#### WHAT IS NEEDED
The response should consist only of the lines from the one with "This screenshot has" to the end of the data below, copied exactly and without pictures.

Stored data:
((

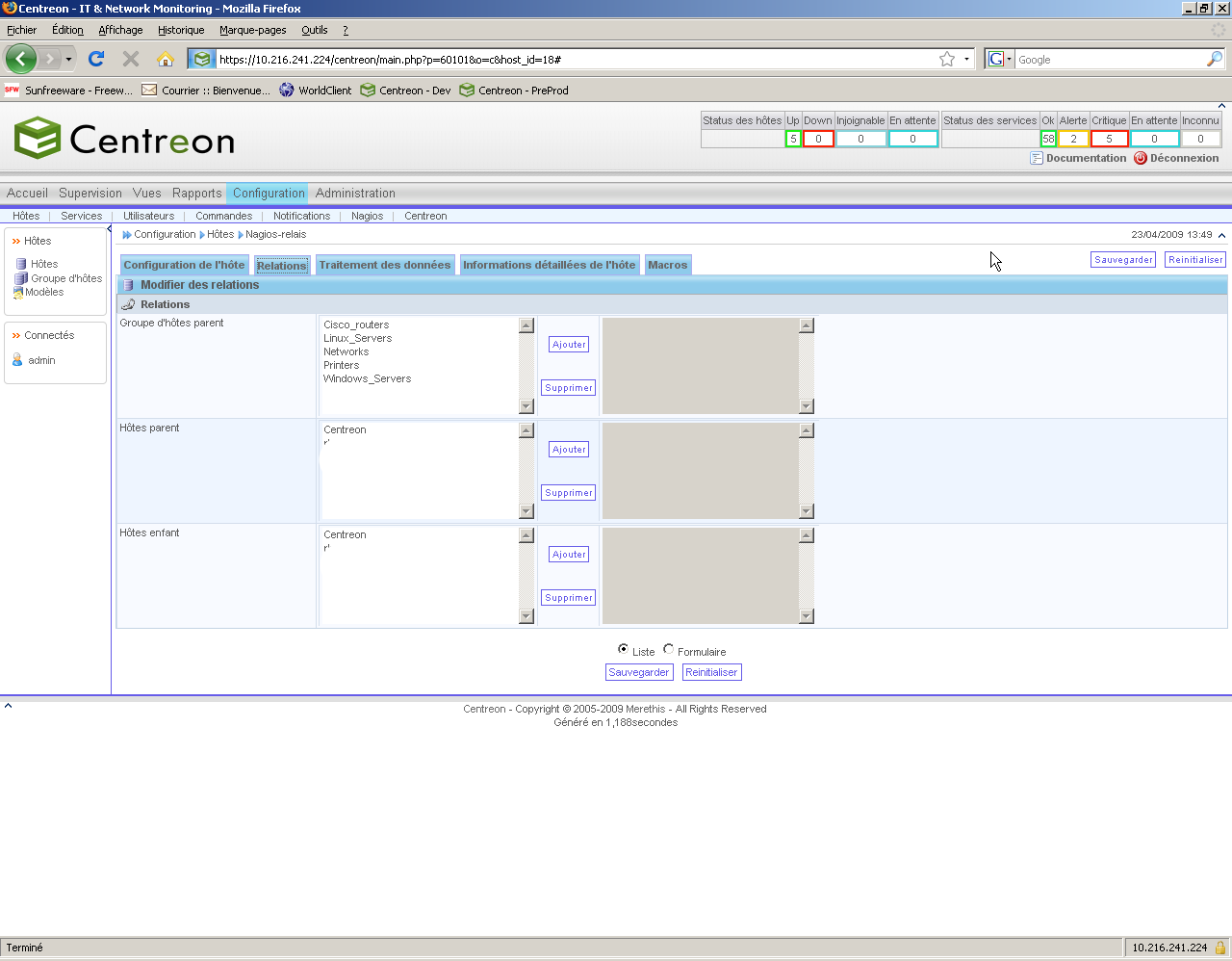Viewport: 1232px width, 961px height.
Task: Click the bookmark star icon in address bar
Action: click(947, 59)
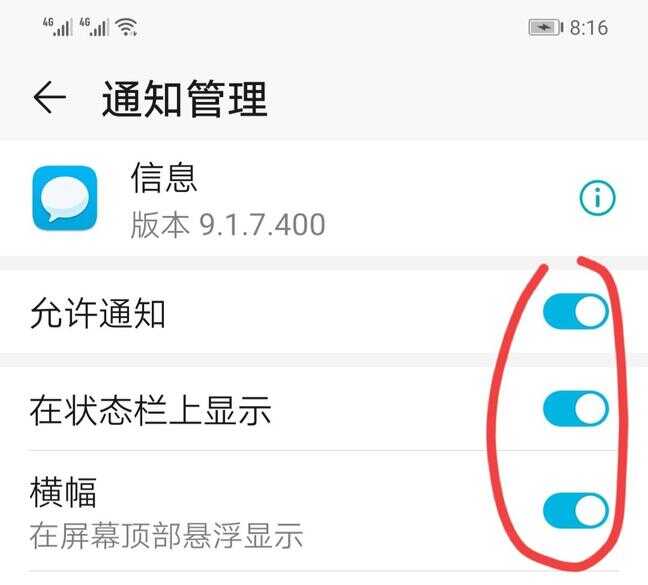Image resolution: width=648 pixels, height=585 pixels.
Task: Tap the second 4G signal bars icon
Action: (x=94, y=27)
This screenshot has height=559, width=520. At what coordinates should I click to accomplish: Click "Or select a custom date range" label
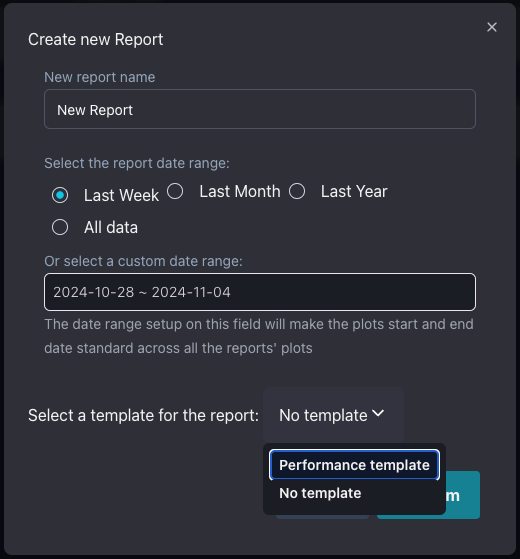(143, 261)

))

#### RESPONSE AREA
This screenshot has height=559, width=520. At what coordinates should I click to accomplish: Click "Or select a custom date range" label
(143, 261)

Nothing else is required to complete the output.